Wed Jan 4, 2012 10:26am EST
* Veteran’s boutique RiverCrest rolls out second fund
* Targets absolute returns of 12-15 percent
* Long-short strategy to be run by former M&G managers
By Anjuli Davies
LONDON, Jan 4 (Reuters) – RiverCrest Capital, the
boutique fund manager run by financiers John Beckwith and Rod
Barker, believes it has found the formula to generate equity
returns while minimising macro risk and hopes to tempt wealthy
euro zone investors to play along.
The European Equity Alpha Fund, one month old this week, is
managed by former M&G star managers Giles Worthington and Tim
Short, who developed the long-short, market-neutral product
while working for the asset management arm of insurer Prudential
.
The Dublin-domiciled fund was incubated and internally
tested at M&G for 18 months but when the group decided not to
launch it externally, Worthington and Short were hired by
RiverCrest.
The fund is targeting absolute returns of 12-15 percent with
a target volatility of 5-8 percent. It will charge an annual
management fee of 1.6 percent plus a performance fee of 20
percent. Minimum investment has been set at 100,000 pounds
($156,400).
RiverCrest CEO Rod Barker believes the fund will appeal to
high net worth investors looking for somewhere smart to park
their money in volatile markets, which can deliver potentially
lucrative returns on carefully selected portfolios.
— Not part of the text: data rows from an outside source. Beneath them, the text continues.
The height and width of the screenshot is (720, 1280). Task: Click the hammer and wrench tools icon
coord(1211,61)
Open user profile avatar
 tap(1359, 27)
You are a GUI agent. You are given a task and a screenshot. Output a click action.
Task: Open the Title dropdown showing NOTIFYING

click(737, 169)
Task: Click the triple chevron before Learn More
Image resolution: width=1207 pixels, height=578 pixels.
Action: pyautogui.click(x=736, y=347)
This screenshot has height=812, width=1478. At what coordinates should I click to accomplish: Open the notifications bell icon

“It’s very, very difficult for stockpickers in the current
environment due to such high degrees of correlation,” Barker
told Reuters. “For example BMW doesn’t trade like BMW, it trades
like Greece or the euro, so stock selection is key.”
More than half of absolute return funds designed to offer
investors a positive return regardless of market conditions
lost investors money in 2011, data from Morningstar shows.
Barker believes that his team’s exceptional track record –
Worthington was in the top quartile of fund managers for 8
consecutive years — will enable the fund to navigate through
current macroeconomic headwinds.
The fund’s initial investor focus is on partners, friends
and families. Once it has been approved for sale across the
European Union, it will target wealth management platforms,
IFAs, institutional investors and offshore fund of funds looking
for more liquid strategies and capital preservation.
“We are focused on very, very liquid stocks with market
capitalisations of at least $20 billion, so eventually we could
run $2-3 billion of assets under management quite easily,”
Barker said.
This is the second fund launch for RiverCrest Capital since
its formation a year ago when Beckwith’s private investment
vehicle Pacific Investments went into business with Barker, a
former partner at International Standard Asset Management.
Minority partners include Michael Spencer, CEO of ICAP, the
world’s largest interdealer broker and Jim Pettigrew,
non-executive director of Hermes, Aberdeen Asset Management and
RBC Europe.
John Beckwith has a long history in the asset management
business, with ventures including the Lion Trust, River &
Mercantile, Nevsky Capital and most recently Thames River
Capital, which was sold to F&C for 33 million pounds in
2010.
In October, RiverCrest launched a Cayman-domiciled global
equity fund managed by Alastair MacLeod and Peter Simon,
formerly of Landsdowne Partners.
Barker said over the next few years the fund planned to add
3 or 4 more teams with a proven performance track record.